Vorstandschef Birnbaum bezeichnet die Abschaltung des Eon-Vorzeigekernkraftwerks Isar 2 als Fehler. Fernwärmekunden, deren Rechnungen drastisch gestiegen sind, verspricht Eon individuelle Lösungen.

Von Björn Finke, Essen

Leonhard Birnbaum gerät ins Schwärmen, wenn er über dieses Kraftwerk spricht. Es sei "eine der sichersten, produktivsten und besten Anlagen der Welt", sagt der Vorstandsvorsitzende des Stromnetz-Konzerns Eon. Das Kraftwerk sei in seinen 35 Jahren Laufzeit sogar zehn Mal als das produktivste seiner Art weltweit ausgezeichnet worden: "Weltmeister-Technologie made in Germany". Aber am 15. April ist Schluss; dann wird Eons Atommeiler Isar 2 abgeschaltet, und der Atomausstieg in Deutschland ist vollzogen.

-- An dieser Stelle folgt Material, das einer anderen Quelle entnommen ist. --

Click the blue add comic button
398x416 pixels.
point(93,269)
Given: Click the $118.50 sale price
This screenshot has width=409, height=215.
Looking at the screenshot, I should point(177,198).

Eigentlich hätten die letzten Kernkraftwerke schon zum Jahreswechsel vom Netz gehen sollen, aber wegen der Energiekrise laufen drei Reaktoren bis Mitte April weiter. Er wolle zwar die Debatte über den Atomausstieg nicht wieder eröffnen, sagt Birnbaum am Mittwoch bei der Vorstellung der Eon-Jahreszahlen in Essen. Doch er halte das Abschalten inmitten der Energiekrise "persönlich für einen Fehler". Technisch sei es möglich, Isar 2 weiterproduzieren zu lassen, allerdings gebe es keine Hinweise darauf, dass die Bundesregierung ihre Entscheidung überdenke.

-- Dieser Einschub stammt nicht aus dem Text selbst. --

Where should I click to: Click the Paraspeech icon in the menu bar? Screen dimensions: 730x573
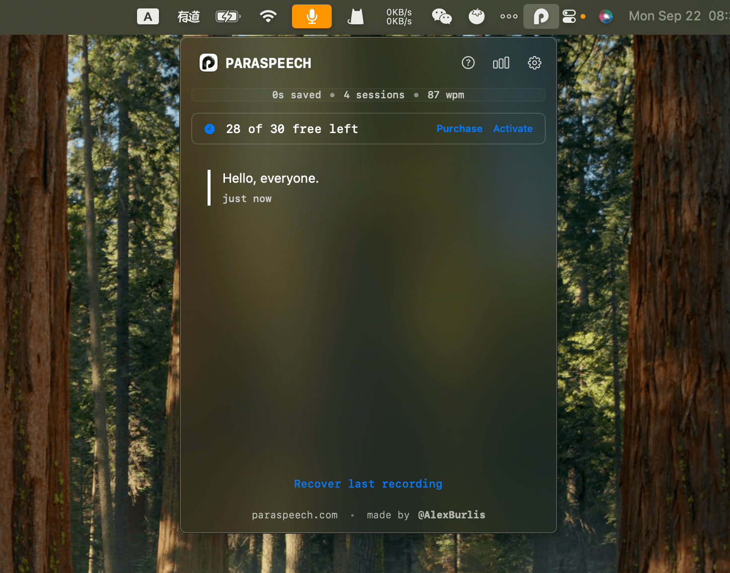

Den promovierten Ingenieur Birnbaum mag das Aus für den Reaktor in Niederbayern schmerzen - wichtig für den Dax-Konzern und seine fast 70.000 Mitarbeiter ist die Anlage nicht. Isar 2 ist eher ein Überbleibsel aus einer früheren Zeit. Denn anders als der Essener Rivale RWE verdient Eon sein Geld nicht damit, Elektrizität zu erzeugen, sondern damit, diese zu verteilen. Das Unternehmen ist einer der größten Verteilnetzbetreiber Europas, dem in neun Ländern 1,6 Millionen Kilometer Strom- und Gasleitungen gehören. Die Sparte steuerte im vergangenen Jahr 5,5 Milliarden Euro zum Betriebsgewinn bei. Der lag insgesamt bei 8,1 Milliarden Euro, ein Plus von zwei Prozent zu 2021.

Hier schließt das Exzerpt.